Records from a collection
-- start --

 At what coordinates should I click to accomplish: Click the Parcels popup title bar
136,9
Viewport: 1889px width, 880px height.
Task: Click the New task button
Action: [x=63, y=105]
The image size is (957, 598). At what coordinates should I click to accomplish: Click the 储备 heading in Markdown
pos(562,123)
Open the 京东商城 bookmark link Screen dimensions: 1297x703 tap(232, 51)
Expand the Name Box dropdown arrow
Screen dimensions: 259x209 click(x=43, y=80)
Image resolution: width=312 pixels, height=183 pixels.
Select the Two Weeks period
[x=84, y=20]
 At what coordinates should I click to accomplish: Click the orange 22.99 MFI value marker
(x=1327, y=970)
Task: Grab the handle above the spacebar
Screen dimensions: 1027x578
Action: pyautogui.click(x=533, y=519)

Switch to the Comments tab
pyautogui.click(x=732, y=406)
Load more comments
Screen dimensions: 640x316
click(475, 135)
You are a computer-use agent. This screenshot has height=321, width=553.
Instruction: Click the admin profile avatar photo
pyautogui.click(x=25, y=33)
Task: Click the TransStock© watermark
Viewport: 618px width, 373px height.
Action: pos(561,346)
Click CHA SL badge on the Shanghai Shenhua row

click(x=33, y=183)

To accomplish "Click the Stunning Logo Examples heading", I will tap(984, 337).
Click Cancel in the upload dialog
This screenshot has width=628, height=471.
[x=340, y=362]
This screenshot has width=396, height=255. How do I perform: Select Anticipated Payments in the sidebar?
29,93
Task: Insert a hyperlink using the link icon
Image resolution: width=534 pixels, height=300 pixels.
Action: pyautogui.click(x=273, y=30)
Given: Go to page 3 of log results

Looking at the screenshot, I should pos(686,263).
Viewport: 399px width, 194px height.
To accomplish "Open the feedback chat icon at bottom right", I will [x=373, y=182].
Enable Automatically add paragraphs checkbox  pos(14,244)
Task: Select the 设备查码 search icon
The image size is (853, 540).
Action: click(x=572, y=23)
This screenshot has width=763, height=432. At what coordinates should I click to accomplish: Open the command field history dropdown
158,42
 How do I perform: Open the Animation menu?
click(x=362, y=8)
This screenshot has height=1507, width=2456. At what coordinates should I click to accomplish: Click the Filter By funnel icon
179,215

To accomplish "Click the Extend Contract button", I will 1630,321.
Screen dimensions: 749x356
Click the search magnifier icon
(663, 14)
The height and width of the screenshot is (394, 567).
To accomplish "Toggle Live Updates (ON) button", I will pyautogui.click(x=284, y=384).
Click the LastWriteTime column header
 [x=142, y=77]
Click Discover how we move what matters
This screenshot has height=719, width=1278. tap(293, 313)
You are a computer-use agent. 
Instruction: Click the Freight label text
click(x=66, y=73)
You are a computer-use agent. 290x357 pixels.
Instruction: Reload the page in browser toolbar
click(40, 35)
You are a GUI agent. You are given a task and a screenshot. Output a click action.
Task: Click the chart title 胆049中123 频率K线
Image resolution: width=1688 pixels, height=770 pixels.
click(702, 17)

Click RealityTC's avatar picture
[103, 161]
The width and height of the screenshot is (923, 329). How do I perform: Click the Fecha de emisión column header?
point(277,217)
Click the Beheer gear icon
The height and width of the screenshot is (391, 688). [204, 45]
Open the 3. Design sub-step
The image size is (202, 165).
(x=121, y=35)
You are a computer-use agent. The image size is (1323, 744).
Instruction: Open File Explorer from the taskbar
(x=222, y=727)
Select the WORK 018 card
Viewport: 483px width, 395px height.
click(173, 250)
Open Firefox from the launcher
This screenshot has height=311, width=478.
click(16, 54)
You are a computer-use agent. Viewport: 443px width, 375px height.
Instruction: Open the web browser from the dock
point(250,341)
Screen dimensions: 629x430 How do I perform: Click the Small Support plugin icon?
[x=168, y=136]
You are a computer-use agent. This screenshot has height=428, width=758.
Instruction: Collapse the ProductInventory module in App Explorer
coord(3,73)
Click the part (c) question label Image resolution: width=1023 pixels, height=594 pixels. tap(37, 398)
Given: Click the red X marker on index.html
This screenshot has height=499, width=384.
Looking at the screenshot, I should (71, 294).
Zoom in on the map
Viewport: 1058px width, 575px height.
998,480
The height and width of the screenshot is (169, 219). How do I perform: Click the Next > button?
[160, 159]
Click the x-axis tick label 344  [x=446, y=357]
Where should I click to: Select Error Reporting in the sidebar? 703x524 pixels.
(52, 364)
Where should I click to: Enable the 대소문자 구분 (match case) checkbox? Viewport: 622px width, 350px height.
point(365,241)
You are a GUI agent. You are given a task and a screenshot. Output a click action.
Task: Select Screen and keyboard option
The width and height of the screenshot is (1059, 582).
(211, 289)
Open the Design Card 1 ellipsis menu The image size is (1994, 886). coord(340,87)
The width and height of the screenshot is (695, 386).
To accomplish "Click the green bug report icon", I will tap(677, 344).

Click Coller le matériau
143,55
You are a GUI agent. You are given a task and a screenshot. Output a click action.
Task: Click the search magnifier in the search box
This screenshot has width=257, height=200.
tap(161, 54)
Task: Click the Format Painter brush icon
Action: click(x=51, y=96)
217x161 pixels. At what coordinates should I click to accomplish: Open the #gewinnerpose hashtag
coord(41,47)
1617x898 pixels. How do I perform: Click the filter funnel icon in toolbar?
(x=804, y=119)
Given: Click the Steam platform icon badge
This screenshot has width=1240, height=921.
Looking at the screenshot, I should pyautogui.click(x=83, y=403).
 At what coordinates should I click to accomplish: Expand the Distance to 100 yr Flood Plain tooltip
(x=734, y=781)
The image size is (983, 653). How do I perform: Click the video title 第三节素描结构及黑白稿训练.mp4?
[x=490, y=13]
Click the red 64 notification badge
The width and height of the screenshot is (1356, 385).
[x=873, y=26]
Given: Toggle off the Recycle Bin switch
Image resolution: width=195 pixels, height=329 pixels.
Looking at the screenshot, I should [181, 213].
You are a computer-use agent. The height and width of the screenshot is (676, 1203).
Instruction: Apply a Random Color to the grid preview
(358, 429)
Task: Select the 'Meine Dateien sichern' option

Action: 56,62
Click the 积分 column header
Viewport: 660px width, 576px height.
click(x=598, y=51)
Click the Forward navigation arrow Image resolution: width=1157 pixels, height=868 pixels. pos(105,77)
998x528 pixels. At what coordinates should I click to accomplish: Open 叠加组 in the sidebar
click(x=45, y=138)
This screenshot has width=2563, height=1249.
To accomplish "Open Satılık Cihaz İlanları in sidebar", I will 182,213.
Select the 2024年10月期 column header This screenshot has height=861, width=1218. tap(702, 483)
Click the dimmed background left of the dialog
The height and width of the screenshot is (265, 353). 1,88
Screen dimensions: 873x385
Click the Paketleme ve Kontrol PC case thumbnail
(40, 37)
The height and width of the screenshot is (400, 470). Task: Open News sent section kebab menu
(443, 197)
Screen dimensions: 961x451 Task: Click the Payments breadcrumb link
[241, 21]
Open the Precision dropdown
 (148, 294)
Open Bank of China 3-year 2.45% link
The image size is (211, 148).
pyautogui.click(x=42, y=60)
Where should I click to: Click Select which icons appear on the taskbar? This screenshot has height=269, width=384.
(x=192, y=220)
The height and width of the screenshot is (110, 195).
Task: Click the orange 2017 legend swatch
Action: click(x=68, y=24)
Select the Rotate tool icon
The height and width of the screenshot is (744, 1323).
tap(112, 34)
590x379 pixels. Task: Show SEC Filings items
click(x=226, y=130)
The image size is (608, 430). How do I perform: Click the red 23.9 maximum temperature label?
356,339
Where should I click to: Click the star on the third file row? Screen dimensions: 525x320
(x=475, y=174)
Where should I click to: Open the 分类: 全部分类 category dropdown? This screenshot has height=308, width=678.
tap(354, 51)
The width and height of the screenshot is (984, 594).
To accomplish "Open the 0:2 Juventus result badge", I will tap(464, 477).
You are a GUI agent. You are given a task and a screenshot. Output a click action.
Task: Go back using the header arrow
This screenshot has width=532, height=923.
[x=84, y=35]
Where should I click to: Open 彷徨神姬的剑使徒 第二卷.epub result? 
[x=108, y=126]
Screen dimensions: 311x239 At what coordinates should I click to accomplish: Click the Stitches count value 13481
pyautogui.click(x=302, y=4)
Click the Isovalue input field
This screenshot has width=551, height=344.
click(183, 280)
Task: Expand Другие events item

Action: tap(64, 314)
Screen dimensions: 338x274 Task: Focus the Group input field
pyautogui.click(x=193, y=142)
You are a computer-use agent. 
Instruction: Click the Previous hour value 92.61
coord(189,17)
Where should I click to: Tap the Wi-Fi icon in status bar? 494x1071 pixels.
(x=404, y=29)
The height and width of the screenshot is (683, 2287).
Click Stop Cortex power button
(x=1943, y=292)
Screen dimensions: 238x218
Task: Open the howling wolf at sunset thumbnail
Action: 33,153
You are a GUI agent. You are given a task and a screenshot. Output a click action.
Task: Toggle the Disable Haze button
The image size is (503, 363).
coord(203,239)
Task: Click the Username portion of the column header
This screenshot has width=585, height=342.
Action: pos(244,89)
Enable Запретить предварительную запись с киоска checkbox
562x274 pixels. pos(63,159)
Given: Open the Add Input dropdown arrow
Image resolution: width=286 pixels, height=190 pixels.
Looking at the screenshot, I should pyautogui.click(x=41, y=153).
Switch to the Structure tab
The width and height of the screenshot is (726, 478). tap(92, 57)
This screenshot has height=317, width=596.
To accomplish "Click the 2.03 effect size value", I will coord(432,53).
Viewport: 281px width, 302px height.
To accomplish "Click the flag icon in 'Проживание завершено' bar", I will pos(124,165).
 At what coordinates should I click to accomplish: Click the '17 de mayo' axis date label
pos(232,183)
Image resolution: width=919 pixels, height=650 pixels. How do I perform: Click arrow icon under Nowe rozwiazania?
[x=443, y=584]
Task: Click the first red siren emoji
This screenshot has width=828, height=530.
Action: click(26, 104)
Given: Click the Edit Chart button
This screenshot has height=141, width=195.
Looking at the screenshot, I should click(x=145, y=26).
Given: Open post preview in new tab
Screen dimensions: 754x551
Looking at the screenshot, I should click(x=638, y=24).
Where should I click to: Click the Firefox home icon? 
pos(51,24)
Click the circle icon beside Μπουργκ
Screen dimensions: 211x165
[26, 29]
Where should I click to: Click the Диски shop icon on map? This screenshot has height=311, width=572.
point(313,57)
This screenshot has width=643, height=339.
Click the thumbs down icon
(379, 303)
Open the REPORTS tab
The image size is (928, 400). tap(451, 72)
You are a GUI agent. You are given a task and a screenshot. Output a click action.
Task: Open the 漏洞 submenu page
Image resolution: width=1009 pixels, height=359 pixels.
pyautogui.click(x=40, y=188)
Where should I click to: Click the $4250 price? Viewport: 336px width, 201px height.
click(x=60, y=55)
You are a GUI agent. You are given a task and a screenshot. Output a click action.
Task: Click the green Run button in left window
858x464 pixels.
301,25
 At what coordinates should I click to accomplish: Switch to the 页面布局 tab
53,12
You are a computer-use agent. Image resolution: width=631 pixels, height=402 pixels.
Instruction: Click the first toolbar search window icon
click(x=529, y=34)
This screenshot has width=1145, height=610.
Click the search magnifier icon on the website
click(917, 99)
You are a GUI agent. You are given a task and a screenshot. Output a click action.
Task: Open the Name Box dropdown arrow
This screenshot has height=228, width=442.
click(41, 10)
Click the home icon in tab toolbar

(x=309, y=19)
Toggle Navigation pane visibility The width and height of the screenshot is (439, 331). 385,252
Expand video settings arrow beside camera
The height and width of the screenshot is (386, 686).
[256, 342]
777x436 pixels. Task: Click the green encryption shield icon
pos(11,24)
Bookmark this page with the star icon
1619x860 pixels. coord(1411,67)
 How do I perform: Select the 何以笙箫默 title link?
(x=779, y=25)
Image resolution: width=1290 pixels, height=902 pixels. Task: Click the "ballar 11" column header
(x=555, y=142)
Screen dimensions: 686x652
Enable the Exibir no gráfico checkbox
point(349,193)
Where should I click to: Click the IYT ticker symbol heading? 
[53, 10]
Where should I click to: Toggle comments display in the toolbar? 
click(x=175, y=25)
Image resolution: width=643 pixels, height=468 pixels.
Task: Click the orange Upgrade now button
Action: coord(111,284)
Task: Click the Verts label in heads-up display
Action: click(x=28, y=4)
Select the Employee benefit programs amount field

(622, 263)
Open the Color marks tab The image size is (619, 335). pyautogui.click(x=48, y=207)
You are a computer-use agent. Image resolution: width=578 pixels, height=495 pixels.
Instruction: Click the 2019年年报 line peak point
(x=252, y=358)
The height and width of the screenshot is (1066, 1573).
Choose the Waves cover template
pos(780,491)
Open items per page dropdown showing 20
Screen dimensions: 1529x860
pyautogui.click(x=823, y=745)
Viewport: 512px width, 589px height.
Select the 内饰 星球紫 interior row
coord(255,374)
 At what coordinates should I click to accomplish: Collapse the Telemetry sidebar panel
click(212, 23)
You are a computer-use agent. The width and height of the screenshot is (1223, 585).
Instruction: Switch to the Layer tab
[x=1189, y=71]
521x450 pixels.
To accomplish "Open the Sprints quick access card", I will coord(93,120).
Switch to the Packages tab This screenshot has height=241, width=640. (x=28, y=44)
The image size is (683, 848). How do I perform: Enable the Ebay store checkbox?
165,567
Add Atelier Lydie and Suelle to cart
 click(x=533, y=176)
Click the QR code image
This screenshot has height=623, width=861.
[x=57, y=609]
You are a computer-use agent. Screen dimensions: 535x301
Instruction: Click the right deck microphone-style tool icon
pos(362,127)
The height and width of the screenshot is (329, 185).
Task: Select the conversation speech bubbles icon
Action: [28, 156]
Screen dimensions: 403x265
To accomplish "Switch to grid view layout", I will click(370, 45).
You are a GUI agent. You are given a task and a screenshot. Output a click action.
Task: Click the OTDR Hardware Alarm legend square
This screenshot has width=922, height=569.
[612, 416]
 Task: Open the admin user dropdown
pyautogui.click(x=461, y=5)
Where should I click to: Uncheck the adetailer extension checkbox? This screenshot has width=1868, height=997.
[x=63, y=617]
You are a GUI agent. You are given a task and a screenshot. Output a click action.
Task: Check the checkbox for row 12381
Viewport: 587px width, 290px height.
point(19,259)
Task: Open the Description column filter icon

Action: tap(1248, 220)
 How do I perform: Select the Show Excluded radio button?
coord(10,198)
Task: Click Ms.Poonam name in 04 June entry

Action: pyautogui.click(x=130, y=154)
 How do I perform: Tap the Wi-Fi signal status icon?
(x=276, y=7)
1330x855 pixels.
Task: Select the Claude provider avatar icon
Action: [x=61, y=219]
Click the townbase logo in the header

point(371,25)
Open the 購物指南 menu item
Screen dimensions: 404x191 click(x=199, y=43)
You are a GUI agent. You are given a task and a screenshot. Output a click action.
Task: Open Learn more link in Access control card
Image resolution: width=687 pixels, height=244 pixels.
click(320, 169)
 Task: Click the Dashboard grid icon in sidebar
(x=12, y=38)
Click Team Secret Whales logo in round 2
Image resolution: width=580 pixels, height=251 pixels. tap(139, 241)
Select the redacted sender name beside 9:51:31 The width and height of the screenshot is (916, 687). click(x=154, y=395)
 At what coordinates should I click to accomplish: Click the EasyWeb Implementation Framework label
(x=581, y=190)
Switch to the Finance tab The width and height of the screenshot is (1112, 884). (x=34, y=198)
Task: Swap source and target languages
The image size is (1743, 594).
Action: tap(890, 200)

-- end --

WORK INSTRUCTIONS
Extract the lines from the start of the records through the line containing "Action: [x=63, y=105]", including that line, and repeat them verbatim.

CORRECT OUTPUT
 At what coordinates should I click to accomplish: Click the Parcels popup title bar
136,9
Viewport: 1889px width, 880px height.
Task: Click the New task button
Action: [x=63, y=105]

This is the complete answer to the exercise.